The best time to write a poem seems to me to be a lot like childbirth – when something is ready or wants to be written – it’s time. It is interesting to see all the different ways in which your followers find is the best time to write.

I loved the comment from above “Nights backside” to describe the early morning hours. For me, the best time is usually early morning, 3 a.m. – 6 a.m., as evidenced from the time stamp I usually attach to what I write. I like to write in the dark in a more oral format. I listen to the ticking of the clock on the wall and try and catch a title, a topic or opening line. Once I get a first line I repeat it in my head and then I think about the next line and the direction I want to take the final work. I then repeat the first and second lines and think about the third. After I get eight or ten lines using this process I turn on the light and write what I have down and then close my eyes and keep using the above format until I finish. This works well for me and I think my best works have come using this process.

Late at night works well too, but I often get a “Come To Bed” call.
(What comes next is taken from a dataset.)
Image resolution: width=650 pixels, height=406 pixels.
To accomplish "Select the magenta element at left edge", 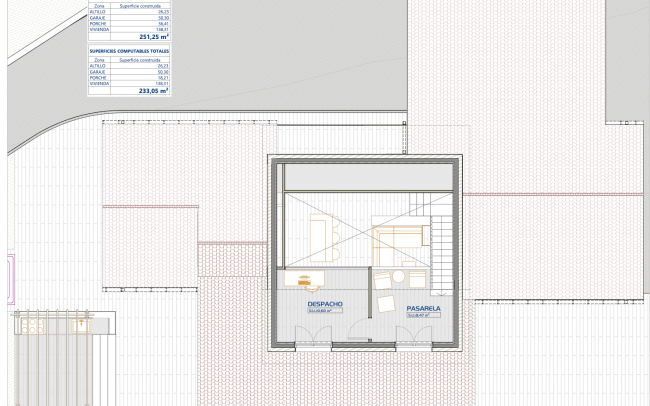I will pos(11,277).
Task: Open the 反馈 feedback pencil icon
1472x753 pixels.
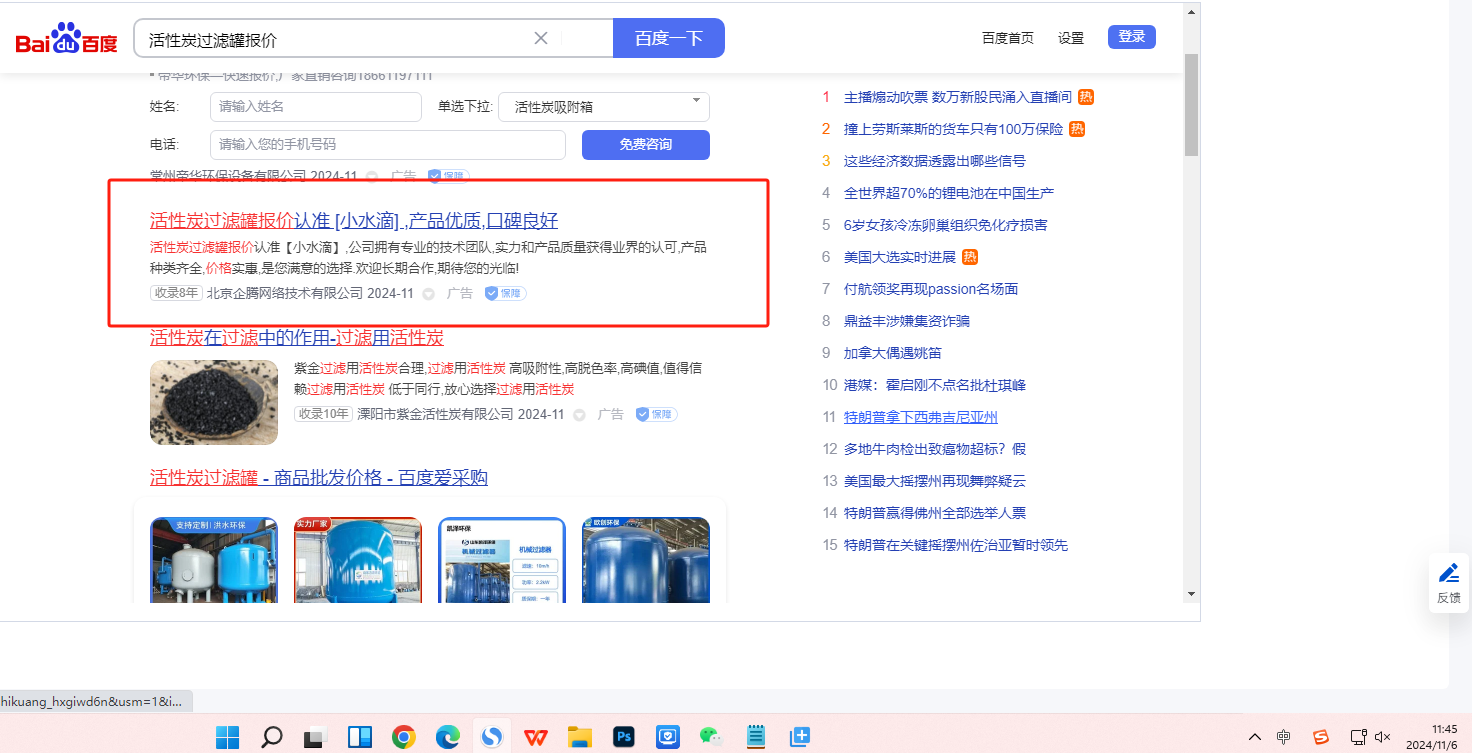Action: point(1448,574)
Since I prefer to finish a work in one sitting, mornings work best. The rest of the day I’m always on the lookout for a great hook line, title, idea or topic. A perfect example of being inspired by something or someone else is what I got from DavyD’s post of “KINAADMAN” which turned into my post “I Am Not A Poet”. I have a big debt on my tab with DavyD!

What really interests me more is “How Do You Get A Start On A New Poem”! Thanks again for stirring Things up!!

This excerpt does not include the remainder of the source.